Richtig ernst wurde es bei der JuSo-Bundesvorsitzenden Johanna Uekermann mit dem politischen Engagement, als es um die Studiengebühren ging. Was sie dabei gelernt hat, war mit ein Grund, warum sie den Weg in die Politik einschlug.

Johanna Uekermann aus Mitterfels im Landkreis Straubing-Bogen hat es in der Politik schon weit gebracht: Sie ist Bundesvorsitzende der JuSos, der Jugendorganisation der Sozialdemokratischen Partei Deutschlands (SPD). Sie weiß, Parteien haben ein Imageproblem. Warum es gar nicht so schwer ist, das zu ändern, und wie sich die Parteiendemokratie im Allgemeinen schlägt, verrät sie im Interview mit Freistunde.
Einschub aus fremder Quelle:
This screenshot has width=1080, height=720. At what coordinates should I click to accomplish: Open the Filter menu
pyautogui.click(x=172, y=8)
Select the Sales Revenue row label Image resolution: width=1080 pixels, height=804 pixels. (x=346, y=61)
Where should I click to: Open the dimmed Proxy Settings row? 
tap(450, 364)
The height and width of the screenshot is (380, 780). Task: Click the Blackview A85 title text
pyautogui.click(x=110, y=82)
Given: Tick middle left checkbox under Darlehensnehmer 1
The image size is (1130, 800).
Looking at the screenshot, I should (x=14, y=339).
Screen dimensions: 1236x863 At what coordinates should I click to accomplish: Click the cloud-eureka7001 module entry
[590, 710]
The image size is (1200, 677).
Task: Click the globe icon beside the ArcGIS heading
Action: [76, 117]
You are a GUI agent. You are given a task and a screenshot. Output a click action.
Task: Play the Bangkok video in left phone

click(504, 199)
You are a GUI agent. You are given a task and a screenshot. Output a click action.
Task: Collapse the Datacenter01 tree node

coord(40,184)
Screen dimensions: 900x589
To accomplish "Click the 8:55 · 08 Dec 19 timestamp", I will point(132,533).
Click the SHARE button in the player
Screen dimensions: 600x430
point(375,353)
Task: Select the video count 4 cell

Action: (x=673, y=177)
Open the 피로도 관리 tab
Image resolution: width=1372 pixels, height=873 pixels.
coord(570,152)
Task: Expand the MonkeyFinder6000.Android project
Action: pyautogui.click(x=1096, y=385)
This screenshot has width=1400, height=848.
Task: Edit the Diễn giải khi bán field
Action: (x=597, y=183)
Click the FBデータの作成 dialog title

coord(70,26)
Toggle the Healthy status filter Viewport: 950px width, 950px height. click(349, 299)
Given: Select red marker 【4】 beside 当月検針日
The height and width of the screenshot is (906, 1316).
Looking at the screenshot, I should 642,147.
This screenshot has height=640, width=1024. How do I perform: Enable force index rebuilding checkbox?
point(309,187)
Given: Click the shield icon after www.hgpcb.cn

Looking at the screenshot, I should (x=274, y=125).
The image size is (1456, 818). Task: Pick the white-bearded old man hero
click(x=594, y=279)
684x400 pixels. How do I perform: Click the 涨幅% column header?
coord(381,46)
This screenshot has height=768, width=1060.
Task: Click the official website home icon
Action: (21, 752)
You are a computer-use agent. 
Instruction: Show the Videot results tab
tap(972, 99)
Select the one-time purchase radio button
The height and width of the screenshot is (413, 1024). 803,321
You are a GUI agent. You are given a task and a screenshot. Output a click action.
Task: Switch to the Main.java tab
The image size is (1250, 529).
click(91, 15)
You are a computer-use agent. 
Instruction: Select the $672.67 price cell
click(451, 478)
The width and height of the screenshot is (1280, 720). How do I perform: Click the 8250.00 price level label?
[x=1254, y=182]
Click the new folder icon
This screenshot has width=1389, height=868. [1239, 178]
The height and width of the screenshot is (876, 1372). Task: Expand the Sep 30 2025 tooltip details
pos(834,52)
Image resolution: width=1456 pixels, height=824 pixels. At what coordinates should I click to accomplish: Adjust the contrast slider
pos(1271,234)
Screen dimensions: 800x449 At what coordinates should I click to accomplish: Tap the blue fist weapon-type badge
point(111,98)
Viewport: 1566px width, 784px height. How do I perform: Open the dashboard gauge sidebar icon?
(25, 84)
Hallo Johanna, kannst du unseren Lesern zum Einstieg ein wenig erzählen, wie du in die Politik gekommen bist?

Dafür gibt es zwei Gründe. Zum einen komme ich aus einer sehr politischen Familie. Viele Verwandte sind in der Politik engagiert, daheim haben wir uns auch immer über politische Themen unterhalten. Konkret wurde mein Engagement geweckt, als Studiengebühren in Bayern eingeführt wurden. Das war ein Thema, das mich direkt betroffen hat. Ich fand Studiengebühren ungerecht. Bildung sollte von der Kita bis zur Uni kostenlos sein. Also habe ich mich dafür eingesetzt, sie wieder abzuschaffen. So hat es angefangen.

Spannend ist dabei auch, dass du dich in einer Partei engagierst. Gerade die Volksparteien werden doch gerne als Vereine für alte Männer und Frauen gesehen.

Für junge Menschen gibt es heute mehr Möglichkeiten, sich politisch zu engagieren, als die Parteien. Ich finde es auch sehr wichtig, dass man auf die Straße geht, bei Demos dabei ist oder mit seinen Freunden gemeinsame Aktionen startet. Das sind auch Möglichkeiten, auf die Politik Einfluss zu nehmen. Man kann sehen, wie wichtig das beispielsweise für die Verhandlungen über das Transatlantische Freihandelsabkommen TTIP war. Hier haben Menschen auf der Straße Politikern gezeigt, was sie wollen. Ohne sie wären die Verhandlungen wohl anders verlaufen. Trotzdem finde ich, dass Parteien enorm wichtig sind. Wer dort arbeitet, kann viel bewegen und Politik selber aktiv mitgestalten. Deshalb habe ich mich entschieden, mich in der SPD und bei den Jusos zu engagieren.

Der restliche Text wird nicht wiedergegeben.